Montgomery limited the Jays' offense to three doubles over six innings, with the 24-year-old rookie twice pitching out of jams while throwing a career-high 103 pitches.
"All the starters are just trying to go out there and put together a quality start," Montgomery said. "Our bats, everybody's swinging it pretty well, right now. We know we're going to get some run support, so we're just going to keep trying to play good baseball."
Gregorius also lifted a soft RBI double in the seventh off Biagini, who permitted three runs (one earned) and four hits over a career-high seven innings. All of New York's eight hits were for extra bases, while the Blue Jays went 0-for-7 with runners in scoring position, denied an opportunity to reach the .500 mark for the first time this season.

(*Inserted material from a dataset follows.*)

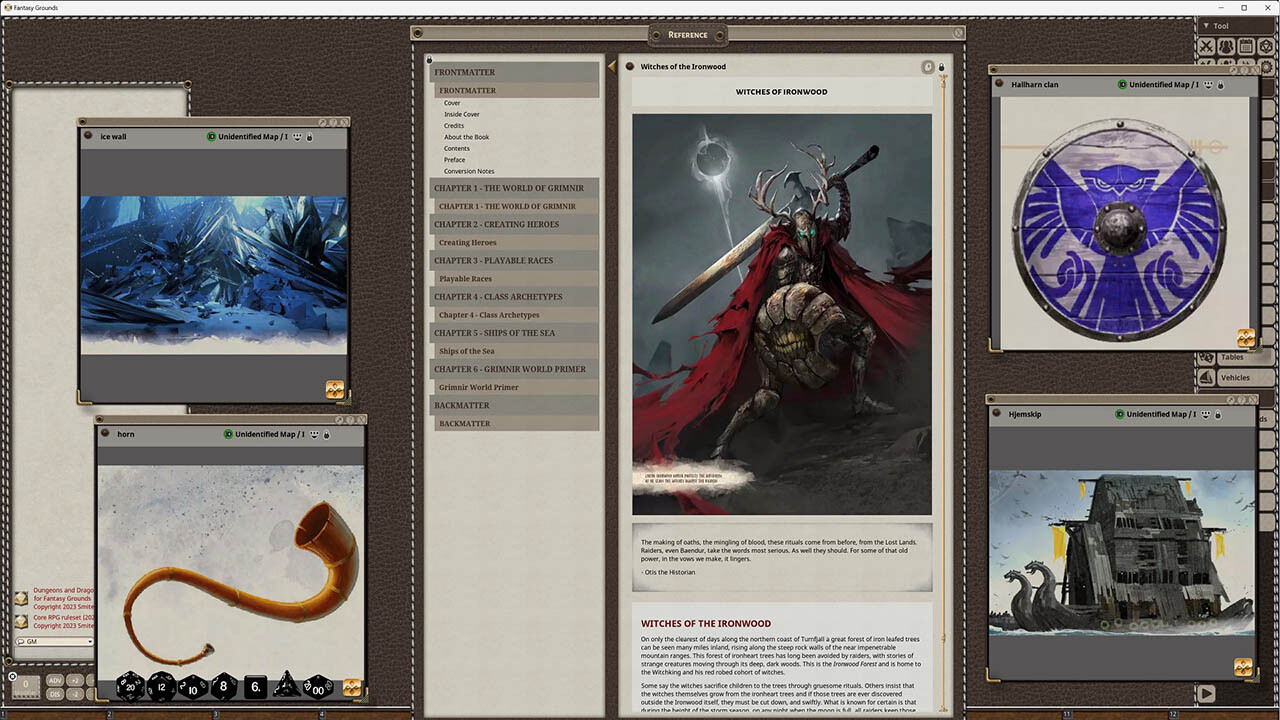
Task: Collapse the Tool sidebar section
Action: (1206, 26)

"We're getting it from all spots in the lineup, which is really nice," Yankees manager Joe Girardi said. "To be successful in this league, you have to have production from everyone in your lineup. It's what baseball has become. When you get the production we got today -- the home runs, the doubles -- you're going to score runs."
MOMENTS THAT MATTERED Opening the door: Tulowitzki booted Rob Refsnyder's one-out ground ball in the third inning, and that miscue proved costly behind Biagini. After an out, Hicks flared a soft double down the right field line that chased home the Yankees' first run, and Judge scorched a 116.2-mph rocket to deep center that clanked off of Kevin Pillar's glove to produce the second run.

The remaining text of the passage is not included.